求められる作業: リストの先頭から「pos(40,423)」を含む行まで(その行も含む)を、空行を除き、「番号」列に行番号、「内容」列にその行を入れたMarkdownの表にまとめてもらえますか？
-------------------------
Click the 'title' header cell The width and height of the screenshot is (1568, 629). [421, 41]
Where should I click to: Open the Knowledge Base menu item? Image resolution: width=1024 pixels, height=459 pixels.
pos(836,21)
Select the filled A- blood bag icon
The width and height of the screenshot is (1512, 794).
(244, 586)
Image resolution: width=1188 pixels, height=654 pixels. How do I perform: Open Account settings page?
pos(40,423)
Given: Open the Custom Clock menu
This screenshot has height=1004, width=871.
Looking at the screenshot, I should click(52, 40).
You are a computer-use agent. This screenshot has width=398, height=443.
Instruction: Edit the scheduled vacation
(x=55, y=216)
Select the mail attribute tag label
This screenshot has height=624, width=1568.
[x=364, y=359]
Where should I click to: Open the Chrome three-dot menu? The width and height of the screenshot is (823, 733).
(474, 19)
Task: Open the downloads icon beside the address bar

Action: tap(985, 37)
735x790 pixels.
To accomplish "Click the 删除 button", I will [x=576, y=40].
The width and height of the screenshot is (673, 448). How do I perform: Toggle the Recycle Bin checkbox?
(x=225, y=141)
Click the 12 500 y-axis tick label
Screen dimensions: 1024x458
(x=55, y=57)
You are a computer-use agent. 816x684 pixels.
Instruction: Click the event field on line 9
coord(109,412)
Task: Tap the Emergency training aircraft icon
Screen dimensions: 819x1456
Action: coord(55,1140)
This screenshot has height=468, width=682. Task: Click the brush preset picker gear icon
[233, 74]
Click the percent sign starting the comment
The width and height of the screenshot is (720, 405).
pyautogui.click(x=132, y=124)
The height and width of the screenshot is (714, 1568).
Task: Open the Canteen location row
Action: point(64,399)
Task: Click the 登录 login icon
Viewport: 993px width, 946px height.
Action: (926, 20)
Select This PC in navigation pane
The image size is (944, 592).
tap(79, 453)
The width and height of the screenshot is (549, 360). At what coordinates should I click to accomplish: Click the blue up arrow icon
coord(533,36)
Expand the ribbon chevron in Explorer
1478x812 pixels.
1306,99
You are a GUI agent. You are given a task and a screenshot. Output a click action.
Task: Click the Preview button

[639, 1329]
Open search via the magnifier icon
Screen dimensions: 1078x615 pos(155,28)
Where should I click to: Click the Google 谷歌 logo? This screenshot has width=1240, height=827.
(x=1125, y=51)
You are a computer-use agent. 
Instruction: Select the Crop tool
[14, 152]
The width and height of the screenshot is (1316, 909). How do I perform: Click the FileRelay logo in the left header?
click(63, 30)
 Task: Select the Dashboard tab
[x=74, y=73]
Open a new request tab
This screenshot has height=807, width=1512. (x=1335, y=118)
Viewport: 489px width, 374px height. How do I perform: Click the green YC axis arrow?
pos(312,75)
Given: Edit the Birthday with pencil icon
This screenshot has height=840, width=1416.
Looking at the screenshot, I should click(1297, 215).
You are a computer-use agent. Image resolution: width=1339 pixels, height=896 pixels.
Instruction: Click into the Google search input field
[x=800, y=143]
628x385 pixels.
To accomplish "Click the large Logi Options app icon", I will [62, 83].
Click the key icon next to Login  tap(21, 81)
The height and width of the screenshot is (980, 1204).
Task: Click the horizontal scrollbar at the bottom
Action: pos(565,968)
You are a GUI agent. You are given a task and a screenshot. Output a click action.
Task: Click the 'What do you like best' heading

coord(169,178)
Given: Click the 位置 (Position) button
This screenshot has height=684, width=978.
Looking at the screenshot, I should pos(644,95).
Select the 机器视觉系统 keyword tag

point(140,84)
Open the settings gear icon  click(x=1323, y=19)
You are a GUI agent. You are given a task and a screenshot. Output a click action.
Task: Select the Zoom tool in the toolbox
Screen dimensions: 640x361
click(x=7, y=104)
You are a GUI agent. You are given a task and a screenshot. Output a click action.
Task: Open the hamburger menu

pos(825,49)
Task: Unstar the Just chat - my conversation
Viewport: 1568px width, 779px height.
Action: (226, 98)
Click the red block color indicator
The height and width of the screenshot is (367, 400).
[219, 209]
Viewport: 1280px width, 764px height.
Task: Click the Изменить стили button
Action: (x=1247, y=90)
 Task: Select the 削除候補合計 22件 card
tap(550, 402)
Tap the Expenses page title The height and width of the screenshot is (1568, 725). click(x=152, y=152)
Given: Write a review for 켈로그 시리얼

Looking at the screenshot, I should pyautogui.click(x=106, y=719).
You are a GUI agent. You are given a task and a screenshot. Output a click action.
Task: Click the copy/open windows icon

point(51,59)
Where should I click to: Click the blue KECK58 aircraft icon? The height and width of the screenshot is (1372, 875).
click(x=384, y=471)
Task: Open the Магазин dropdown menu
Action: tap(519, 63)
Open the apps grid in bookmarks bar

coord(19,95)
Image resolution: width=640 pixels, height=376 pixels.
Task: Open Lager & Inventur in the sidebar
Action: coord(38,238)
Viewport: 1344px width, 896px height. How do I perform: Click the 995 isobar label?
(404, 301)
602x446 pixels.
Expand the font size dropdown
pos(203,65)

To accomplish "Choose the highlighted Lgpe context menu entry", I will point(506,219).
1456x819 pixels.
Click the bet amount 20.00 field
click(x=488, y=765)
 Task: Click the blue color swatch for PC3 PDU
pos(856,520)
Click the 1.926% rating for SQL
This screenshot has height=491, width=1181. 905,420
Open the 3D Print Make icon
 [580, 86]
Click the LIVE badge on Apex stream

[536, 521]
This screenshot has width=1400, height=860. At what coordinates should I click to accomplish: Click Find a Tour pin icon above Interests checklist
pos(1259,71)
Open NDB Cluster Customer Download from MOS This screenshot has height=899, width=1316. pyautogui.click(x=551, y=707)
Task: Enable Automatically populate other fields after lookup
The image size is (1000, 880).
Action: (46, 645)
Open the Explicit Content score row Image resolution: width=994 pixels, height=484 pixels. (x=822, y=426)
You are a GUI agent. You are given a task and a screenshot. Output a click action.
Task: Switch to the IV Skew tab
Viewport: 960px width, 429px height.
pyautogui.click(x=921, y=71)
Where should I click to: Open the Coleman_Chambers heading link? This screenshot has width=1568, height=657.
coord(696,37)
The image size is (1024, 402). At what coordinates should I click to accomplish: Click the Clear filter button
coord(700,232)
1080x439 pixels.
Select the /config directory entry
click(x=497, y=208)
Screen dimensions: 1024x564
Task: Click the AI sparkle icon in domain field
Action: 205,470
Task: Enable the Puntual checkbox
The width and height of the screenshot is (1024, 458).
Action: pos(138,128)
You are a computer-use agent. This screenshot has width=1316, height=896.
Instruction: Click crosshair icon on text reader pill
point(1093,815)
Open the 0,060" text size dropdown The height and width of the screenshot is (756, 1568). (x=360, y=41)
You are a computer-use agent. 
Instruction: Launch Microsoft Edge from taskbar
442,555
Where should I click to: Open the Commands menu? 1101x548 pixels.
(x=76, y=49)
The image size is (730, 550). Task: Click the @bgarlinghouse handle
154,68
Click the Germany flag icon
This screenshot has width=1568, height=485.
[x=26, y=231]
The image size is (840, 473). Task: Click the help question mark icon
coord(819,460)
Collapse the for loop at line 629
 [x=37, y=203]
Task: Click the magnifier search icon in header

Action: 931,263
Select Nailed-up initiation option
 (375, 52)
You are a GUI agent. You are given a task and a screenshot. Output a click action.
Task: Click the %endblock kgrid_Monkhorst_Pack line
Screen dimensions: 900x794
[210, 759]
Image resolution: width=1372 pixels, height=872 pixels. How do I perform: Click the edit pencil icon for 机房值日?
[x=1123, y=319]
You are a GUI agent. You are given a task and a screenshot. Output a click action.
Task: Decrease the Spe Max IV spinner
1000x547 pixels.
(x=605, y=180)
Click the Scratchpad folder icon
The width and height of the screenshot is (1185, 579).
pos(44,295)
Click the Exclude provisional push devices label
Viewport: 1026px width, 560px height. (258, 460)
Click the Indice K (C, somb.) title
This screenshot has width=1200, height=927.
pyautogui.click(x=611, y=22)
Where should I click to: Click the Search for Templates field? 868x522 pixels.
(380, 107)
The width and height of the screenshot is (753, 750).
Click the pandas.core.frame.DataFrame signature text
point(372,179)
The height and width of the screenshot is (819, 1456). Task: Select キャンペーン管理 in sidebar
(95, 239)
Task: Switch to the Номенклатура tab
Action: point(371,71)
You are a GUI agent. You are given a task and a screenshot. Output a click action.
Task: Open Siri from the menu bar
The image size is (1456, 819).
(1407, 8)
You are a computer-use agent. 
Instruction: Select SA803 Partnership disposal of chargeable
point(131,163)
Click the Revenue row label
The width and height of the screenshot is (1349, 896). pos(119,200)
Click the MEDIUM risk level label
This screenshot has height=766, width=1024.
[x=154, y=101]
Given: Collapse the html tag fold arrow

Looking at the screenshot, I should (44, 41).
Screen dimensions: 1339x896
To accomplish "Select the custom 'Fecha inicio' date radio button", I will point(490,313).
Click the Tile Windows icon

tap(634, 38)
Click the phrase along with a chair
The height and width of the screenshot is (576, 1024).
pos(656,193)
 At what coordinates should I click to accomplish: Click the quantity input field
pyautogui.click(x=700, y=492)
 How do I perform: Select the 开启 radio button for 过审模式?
-------------------------
回答全文:
| 番号 | 内容 |
|---|---|
| 1 | Click the 'title' header cell The width and height of the screenshot is (1568, 629). [421, 41] |
| 2 | Where should I click to: Open the Knowledge Base menu item? Image resolution: width=1024 pixels, height=459 pixels. |
| 3 | pos(836,21) |
| 4 | Select the filled A- blood bag icon |
| 5 | The width and height of the screenshot is (1512, 794). |
| 6 | (244, 586) |
| 7 | Image resolution: width=1188 pixels, height=654 pixels. How do I perform: Open Account settings page? |
| 8 | pos(40,423) |